Summary: "Ten Troublesome Truths about Sin", looking at Turkish delight from the Chronicles of Narnia. It’s also #6 in my Walking in the Spirit series.
James 1:13-15 – Ten Tasty Tidbits about Turkish Delight
Well, you’ve been hearing me mention this for several weeks now, but I thought I’d spend some time tonight looking at the Chronicles of Narnia. This is still part of our series on Walking in the Spirit, as well. The Chronicles of Narnia has been a wonderful children’s book for over 50 years, but it also has many Christian aspects to it. It was written by CS Lewis, a Christian thinker you’ve heard me quote many times.
Even though the books were later renumbered, the 1st one in the series was The Lion, the Witch and the Wardrobe, which is also going to be a big movie in December. Today I’d like to look at one aspect of the book/movie that, besides being entertaining, would encourage us to see the dangers of sin. I’d like to look at the truths of the scripture, and at the same time tell a story from LWW. Read passage.
Now, the wardrobe is, if you didn’t know, a large walk-in closet. Over the course of the book, 4 siblings walk into it and end up in a different world called Narnia. But before all 4 children end up in there, one of the boys, Edmund, ends up in Narnia. Let me tell you about Edmund.
Edmund is the sort of kid you just want to smack upside the head. He’s rude and arrogant, and enjoys teasing his younger sister to the point of tears. He has a chip on his shoulders about where he fits into the family, and he generally is disagreeable.
Now, at this point, Narnia is under the spell of the White Witch Jadis. It is always winter in Narnia. What’s more, it is never Christmas. Narnia is constantly under a spell of cold and snow, with never any chance of improvement, as far as people can see. So, when Edmund steps through the door, into the snow-covered forest, he is cold. All of a sudden, he hears sleigh-bells. Which would normally be a good thing in winter, but not this time. The sleigh is driven by 2 reindeer, but is led by a nasty dwarf, and the sleigh is the transportation for the White Witch.
You have to understand, she is evil. Besides keeping Narnia under perpetual winter, she instills fear into the hearts of all the Narnians, and she turns her enemies to stone. When she first sees Edmund, she is abrasive and vile, insulting and demeaning. However, once she realizes he is not just a beardless dwarf but rather a human, she changes her tune. You see, there is a prophecy that says 4 human children would come and rule Narnia. So if Jadis can capture one of those children, or better yet all 4, she would not need to afraid of that prophecy.
So she softens towards Edmund. She gives him a hot drink, and then asks if he would like anything to eat. Edmund’s thoughts go to a traditional chewy candy eaten at Christmas that British children have enjoyed over the years – Turkish delight.
By giving Edmund this Turkish delight, she is able to manipulate him into trying to get his siblings to go to her castle. This Turkish delight is even slightly narcotic, addictive and deceptive. Turkish delight leads Edmund to go places he never imagined.

**Explore the material:**
(1) Rewrite everything from "By giving Edmund" down to "he never imagined." in the talk on Turkish delight, changing "castle" to "palace".
(2) Summarize the talk on Turkish delight in two sentences.

**Dataset content:**

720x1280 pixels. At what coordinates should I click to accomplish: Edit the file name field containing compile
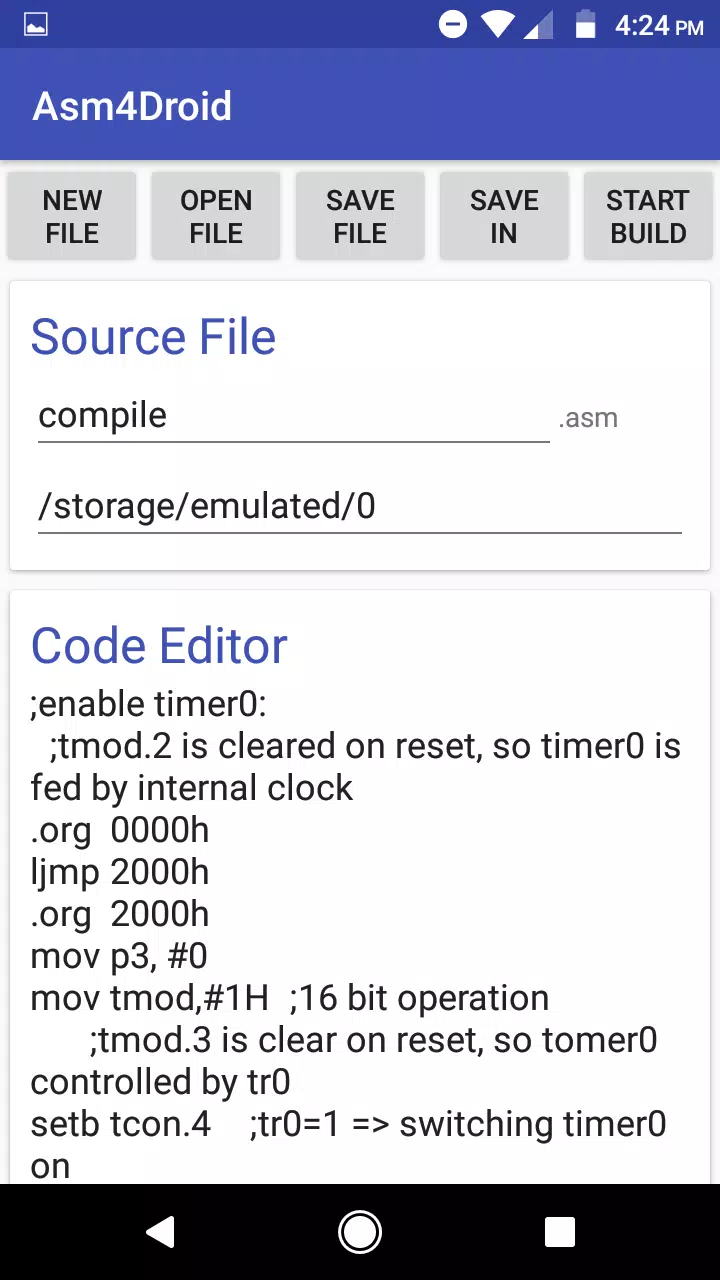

**Results:**
(1)
By giving Edmund this Turkish delight, she is able to manipulate him into trying to get his siblings to go to her palace. This Turkish delight is even slightly narcotic, addictive and deceptive. Turkish delight leads Edmund to go places he never imagined.

(2) Part of a series on Walking in the Spirit, the talk draws on Edmund's story from The Lion, the Witch and the Wardrobe by CS Lewis to show the dangers of sin. The White Witch Jadis keeps Narnia in perpetual winter, and once she realizes Edmund is human, she uses Turkish delight, which is addictive and deceptive, to manipulate him into trying to get his siblings to go to her castle.